Se seconde stagioni e sequel sono già in calendario, la creazione di qualcosa di più ampio respiro è al momento difficile da realizzare e vedere all'orizzonte, vuoi perché gli investimenti che sarebbero necessari prevedono pianificazioni ad ampio raggio che al momento sembrano fuori portata, vuoi perché, al contrario dei supereroi Marvel e DC, mancano universi videoludici sufficientemente estesi, dove è possibile coinvolgere più protagonisti che abitano uno spazio immaginifico condiviso. A esclusione di Riot con League of Legends, che sembra si stia lentamente instradando proprio su questo sentiero, in altri contesti è più difficile individuare abbastanza figure di riferimento che possano sorreggere prodotti confezionati su misura, a meno di non imbarcarsi in improbabili spin-off o produzioni concepite con un taglio differente, come accaduto con il recente Cyberpunk: Edgerunners.
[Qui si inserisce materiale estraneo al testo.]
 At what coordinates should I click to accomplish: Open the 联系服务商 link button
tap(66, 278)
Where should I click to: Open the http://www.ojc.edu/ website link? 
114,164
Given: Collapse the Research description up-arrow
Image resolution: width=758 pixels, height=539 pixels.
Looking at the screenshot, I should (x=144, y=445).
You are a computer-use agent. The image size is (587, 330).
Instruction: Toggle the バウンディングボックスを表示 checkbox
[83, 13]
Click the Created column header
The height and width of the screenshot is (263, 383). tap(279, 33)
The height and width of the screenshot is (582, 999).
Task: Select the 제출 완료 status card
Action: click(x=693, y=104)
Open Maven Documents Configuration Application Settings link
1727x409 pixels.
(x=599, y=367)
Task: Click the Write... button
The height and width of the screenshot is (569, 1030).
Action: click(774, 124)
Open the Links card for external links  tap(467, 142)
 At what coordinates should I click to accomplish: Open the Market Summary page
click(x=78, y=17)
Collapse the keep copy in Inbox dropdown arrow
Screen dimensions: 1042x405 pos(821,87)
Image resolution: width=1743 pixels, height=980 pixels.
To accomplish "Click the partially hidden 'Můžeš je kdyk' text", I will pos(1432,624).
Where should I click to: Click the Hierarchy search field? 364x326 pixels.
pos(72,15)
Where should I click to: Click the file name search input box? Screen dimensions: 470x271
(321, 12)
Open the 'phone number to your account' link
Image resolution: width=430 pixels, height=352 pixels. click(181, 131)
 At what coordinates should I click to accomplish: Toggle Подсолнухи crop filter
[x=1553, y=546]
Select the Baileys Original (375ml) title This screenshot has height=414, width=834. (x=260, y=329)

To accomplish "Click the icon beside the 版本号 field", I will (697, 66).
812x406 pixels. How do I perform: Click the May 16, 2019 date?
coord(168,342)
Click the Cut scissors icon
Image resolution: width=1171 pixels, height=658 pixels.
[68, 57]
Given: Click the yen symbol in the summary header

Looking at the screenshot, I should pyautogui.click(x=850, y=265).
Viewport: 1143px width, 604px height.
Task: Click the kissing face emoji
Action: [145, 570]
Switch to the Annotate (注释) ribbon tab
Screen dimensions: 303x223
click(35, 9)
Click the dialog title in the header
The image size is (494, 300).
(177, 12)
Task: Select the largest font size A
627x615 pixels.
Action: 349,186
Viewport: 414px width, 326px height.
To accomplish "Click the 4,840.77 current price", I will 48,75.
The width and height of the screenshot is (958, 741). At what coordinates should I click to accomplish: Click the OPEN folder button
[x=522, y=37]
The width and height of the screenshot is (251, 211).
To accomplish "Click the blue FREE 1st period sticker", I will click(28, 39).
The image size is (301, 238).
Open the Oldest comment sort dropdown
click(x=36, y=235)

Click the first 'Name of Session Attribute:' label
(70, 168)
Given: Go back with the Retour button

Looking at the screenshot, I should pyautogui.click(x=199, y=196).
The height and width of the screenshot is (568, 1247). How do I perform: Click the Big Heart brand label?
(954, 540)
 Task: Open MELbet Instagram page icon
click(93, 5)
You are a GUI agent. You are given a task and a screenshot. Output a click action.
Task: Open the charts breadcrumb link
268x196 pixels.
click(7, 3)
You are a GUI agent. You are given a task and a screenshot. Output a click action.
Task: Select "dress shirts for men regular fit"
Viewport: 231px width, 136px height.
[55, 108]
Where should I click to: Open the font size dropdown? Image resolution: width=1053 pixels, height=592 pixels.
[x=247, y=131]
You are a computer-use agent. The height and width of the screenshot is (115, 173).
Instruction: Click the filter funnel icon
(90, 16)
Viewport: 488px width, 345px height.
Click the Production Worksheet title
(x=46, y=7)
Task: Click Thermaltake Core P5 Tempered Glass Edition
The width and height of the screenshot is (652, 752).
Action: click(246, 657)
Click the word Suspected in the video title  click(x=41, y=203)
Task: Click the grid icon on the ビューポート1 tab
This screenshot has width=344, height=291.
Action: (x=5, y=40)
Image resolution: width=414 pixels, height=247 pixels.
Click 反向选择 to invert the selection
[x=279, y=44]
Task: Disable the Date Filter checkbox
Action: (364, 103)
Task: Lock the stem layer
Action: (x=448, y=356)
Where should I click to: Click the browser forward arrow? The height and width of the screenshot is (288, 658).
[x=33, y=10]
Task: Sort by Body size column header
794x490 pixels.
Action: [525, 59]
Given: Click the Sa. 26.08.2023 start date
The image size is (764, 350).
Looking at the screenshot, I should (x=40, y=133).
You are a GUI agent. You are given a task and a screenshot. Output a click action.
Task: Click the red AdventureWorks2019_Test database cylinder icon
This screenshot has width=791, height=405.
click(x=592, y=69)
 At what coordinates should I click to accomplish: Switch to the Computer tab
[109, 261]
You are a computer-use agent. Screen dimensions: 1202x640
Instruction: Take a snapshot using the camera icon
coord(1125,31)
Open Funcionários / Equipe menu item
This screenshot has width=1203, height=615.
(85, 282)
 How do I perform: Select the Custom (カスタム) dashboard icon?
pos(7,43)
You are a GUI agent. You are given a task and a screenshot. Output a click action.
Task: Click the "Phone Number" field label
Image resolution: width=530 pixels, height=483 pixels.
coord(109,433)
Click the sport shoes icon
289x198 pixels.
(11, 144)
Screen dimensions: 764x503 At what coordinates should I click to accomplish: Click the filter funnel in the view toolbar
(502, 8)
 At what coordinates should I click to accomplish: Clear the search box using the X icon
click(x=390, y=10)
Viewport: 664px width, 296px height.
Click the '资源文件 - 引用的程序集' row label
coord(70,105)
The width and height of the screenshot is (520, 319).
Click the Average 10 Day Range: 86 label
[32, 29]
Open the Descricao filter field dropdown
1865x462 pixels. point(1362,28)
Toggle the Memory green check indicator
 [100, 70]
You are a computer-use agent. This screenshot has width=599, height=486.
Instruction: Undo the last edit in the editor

Anche senza grandi universi condivisi, tuttavia, il presente e futuro dei videogiochi tra cinema e serie TV sembra più che mai promettente e ricco di opportunità. I nuovi registi e produttori conoscono il materiale d'origine, i videogiochi a loro volta sono diventati territori fertili di storie già pronte alla crossmedialità.

Siamo insomma di fronte alla prima vera età dell'oro dei videogiochi sul grande e piccolo schermo, dopo diversi anni di rodaggio caratterizzati da qualche sparuta eccellenza, il Silent Hill di Christophe Gans, e tantissimi fallimenti, come la lunga serie di film di Uwe Boll (che se siete amanti del trash dovete correre a recuperare).

Le idee ci sono, gli investimenti anche. Il The Last of Us del duo Pascal-Ramsey e il Super Mario della combo Pratt-Black sono entrambi prodotti chiamati a dare importanti segnali in questo senso. Noi videogiocatori di lunga data, non vediamo l'ora.